The high prevalence of G-4s in the human genome may raise concerns about the specificity of G-4-stabilising agents, even if the great structural variability of G-4 structures stands for their potential selective recognition. Nevertheless, it cannot be excluded that differences in promoter epigenetic modifications, cell proliferation-dependent transcriptional activity, and the presence of single nucleotide polymorphysms as well as protein crowding at the promoter level could account for a possible lower susceptibility to G-4-interacting agents of normal compared to cancer cells.

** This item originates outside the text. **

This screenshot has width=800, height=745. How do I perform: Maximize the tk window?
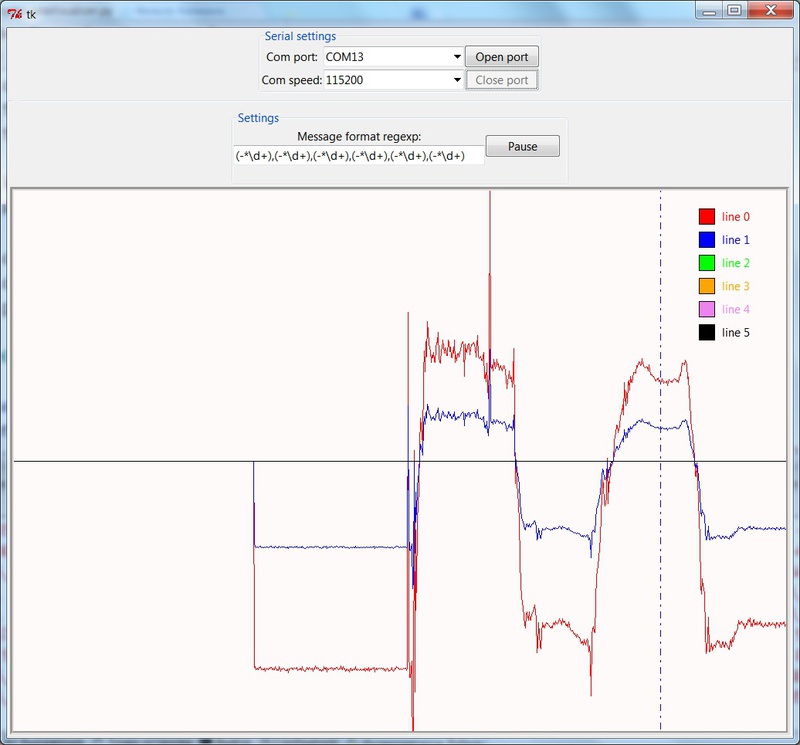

A point that needs to be urgently addressed deals with the in vivo existence of G-4 structures, which has been a matter of debate for decades. The possible presence of G-4 structures in vivo has been indirectly pointed out by the identification of a variety of proteins able to stabilize or promote the formation of as well as to destabilize or unwind the tetraplex DNA (41). Moreover, the very recent development of G-4 structure-directed antibodies that allow to quantitatively visualizing G-4 structures in human cells has undoubtedly represented a step of paramount importance in the G-4 research field (42,43). Although a large amount of data has been provided concerning the G-4-mediated regulation of gene expression (44), direct evidence for the biological relevance of G-4s in the cell context is still lacking. In this context, deep knowledge of the molecular mechanisms that facilitate the formation of G-4 structures (e.g., protein-nucleic acid interactions) will be instrumental in understanding the role of G-4s in living cells and for the identification of genes that effectively undergo a G-4 motif-dependent transcriptional control and not merely bear PQS. Filling the present gaps between the chemo-physical and the biological assays will help opening new avenues in the continuous fight against human diseases.